REQUIREMENT ▸ Repeat only the lines below from the one containing "Click Correct Answer: B under Question 18" through the one containing "Open Packs under", inclusive, exactly as written.

________________________________________

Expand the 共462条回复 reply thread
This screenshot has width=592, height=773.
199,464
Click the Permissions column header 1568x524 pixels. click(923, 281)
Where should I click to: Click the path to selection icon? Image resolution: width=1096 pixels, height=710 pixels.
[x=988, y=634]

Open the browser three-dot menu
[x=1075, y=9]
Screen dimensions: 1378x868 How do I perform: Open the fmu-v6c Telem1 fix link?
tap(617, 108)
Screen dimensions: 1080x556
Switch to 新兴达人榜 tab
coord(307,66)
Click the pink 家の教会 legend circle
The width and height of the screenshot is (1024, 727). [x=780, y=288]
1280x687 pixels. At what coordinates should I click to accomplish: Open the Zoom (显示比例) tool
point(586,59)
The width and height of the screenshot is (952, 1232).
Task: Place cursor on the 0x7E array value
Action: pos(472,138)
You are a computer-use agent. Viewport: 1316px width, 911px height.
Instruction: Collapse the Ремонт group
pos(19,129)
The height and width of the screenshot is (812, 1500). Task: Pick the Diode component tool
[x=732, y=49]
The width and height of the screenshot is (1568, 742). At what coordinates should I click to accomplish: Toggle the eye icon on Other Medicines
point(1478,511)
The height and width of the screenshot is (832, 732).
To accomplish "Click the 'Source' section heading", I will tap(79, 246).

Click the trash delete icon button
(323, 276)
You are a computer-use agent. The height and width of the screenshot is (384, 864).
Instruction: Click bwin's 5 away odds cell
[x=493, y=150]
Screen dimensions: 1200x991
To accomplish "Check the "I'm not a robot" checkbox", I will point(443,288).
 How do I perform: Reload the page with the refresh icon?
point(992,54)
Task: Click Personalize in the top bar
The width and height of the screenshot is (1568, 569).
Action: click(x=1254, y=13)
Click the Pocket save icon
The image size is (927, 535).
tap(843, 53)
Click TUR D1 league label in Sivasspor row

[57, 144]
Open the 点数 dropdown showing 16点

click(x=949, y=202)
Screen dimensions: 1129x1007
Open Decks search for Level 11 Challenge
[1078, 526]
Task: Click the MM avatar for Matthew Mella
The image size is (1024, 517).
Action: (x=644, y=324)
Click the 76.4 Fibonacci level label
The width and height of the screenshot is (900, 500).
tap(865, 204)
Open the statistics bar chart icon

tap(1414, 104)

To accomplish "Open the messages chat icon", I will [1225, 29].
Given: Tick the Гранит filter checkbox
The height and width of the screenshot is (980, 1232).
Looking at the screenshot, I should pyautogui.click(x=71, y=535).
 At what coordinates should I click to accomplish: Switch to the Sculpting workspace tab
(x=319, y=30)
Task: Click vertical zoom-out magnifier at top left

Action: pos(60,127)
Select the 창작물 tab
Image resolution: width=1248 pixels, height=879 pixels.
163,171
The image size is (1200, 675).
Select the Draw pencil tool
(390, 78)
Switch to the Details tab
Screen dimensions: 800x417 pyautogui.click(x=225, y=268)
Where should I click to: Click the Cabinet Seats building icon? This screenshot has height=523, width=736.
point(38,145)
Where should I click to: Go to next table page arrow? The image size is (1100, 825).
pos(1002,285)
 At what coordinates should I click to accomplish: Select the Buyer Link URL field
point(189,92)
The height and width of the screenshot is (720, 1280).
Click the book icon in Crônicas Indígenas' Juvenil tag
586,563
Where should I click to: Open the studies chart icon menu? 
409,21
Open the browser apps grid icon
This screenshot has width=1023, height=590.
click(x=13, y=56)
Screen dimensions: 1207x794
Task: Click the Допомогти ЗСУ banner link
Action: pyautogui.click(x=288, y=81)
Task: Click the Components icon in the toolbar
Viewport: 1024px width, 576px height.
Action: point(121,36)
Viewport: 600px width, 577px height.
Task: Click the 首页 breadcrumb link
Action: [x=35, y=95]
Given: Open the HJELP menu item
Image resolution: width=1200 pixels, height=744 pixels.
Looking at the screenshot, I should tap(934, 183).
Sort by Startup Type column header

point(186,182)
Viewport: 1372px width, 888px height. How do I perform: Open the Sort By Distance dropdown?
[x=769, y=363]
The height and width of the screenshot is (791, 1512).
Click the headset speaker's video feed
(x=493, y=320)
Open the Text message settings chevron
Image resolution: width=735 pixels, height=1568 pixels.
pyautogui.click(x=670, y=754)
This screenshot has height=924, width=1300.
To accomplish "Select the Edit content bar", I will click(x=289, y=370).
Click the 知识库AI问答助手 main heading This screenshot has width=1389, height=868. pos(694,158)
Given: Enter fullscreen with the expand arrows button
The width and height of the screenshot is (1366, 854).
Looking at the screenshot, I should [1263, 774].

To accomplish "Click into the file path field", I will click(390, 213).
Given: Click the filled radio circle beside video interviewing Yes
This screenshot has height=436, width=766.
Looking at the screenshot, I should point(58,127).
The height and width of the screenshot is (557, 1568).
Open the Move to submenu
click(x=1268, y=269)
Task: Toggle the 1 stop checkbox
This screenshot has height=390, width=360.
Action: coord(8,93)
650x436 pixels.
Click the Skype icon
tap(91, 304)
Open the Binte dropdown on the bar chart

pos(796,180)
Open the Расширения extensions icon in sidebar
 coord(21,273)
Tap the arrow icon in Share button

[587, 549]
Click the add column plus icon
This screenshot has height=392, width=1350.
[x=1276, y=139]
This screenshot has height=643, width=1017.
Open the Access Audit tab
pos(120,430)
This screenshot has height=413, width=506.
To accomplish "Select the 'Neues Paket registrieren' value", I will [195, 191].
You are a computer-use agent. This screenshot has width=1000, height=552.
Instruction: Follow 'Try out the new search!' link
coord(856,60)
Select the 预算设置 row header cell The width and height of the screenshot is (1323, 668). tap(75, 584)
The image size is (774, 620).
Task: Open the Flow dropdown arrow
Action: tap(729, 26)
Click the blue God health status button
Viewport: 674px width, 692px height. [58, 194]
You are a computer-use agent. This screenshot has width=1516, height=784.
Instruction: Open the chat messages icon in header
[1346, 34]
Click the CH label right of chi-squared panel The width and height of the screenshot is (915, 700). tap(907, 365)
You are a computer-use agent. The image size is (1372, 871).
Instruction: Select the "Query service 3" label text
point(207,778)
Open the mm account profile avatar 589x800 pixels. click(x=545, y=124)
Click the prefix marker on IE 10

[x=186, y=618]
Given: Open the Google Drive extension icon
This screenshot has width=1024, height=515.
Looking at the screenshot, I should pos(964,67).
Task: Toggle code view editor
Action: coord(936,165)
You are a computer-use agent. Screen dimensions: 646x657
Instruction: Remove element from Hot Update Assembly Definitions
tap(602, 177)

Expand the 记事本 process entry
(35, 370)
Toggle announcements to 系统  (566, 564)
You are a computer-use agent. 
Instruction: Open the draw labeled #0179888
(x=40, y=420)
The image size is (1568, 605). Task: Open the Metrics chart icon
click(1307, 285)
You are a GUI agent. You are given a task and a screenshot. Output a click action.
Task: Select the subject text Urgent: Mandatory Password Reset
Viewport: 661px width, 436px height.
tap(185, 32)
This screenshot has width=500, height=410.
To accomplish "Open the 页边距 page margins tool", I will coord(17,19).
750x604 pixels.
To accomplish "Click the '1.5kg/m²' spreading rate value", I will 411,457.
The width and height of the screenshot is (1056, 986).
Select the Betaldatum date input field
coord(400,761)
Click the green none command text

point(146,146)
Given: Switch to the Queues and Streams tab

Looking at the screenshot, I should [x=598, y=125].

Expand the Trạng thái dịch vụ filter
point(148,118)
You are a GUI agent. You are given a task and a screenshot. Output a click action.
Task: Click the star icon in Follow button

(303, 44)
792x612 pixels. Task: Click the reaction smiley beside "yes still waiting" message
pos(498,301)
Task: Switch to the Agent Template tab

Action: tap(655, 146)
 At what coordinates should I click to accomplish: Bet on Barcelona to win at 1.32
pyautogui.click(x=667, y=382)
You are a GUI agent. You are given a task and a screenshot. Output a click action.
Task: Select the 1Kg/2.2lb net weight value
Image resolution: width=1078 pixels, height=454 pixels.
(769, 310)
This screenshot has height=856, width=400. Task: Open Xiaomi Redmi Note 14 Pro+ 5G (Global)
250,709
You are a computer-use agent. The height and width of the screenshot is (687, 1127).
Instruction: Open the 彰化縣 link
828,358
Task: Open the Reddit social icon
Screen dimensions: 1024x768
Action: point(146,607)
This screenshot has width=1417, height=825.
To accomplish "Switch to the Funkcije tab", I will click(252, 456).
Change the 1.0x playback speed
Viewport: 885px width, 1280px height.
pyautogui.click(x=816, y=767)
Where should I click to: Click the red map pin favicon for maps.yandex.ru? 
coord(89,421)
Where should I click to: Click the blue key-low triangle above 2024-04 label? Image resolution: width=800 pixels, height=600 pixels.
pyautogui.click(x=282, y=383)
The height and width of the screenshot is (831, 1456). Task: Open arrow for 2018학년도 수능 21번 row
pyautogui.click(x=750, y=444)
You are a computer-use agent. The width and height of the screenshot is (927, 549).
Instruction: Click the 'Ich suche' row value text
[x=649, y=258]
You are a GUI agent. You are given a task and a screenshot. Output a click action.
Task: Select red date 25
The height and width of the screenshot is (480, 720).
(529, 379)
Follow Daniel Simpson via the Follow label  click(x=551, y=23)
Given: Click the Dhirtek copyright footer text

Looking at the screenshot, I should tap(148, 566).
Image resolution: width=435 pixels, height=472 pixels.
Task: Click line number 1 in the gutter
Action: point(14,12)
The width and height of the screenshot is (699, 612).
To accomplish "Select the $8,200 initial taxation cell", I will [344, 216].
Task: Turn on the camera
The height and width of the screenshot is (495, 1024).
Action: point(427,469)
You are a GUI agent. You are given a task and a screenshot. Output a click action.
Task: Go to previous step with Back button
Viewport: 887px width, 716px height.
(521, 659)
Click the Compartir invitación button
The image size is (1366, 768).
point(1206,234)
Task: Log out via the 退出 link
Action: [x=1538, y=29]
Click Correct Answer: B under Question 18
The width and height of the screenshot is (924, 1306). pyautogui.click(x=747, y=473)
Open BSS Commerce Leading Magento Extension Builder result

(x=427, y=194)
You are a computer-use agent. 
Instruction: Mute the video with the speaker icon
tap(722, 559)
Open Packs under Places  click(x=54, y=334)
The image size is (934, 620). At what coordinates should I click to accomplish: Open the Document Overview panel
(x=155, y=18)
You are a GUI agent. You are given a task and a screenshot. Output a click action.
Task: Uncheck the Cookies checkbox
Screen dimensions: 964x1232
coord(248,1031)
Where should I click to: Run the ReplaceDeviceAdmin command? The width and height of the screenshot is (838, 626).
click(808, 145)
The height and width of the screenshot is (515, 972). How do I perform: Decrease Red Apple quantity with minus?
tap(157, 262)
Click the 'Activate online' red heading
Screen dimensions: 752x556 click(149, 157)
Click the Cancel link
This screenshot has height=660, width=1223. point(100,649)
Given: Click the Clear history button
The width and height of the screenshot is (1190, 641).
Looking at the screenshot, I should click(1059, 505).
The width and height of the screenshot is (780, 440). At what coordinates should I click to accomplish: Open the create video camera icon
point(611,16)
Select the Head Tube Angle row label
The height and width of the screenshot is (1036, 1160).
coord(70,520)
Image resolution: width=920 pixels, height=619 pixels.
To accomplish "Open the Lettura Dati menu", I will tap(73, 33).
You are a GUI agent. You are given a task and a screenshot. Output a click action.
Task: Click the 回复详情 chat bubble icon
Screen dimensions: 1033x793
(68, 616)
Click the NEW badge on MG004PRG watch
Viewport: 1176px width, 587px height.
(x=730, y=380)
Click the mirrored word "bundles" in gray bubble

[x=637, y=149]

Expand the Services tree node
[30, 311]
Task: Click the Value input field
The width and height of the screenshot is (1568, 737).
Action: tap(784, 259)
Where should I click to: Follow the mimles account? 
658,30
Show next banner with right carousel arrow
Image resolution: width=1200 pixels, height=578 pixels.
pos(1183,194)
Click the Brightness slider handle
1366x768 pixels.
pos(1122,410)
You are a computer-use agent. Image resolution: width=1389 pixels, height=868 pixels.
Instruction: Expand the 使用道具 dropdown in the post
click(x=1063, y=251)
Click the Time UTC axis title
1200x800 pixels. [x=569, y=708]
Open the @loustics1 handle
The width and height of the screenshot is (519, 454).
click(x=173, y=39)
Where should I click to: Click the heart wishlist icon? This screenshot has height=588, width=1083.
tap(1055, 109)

________________________________________

SOLUTION FOR THIS PROBLEM ▸
Click Correct Answer: B under Question 18
The width and height of the screenshot is (924, 1306). pyautogui.click(x=747, y=473)
Open BSS Commerce Leading Magento Extension Builder result

(x=427, y=194)
You are a computer-use agent. 
Instruction: Mute the video with the speaker icon
tap(722, 559)
Open Packs under Places  click(x=54, y=334)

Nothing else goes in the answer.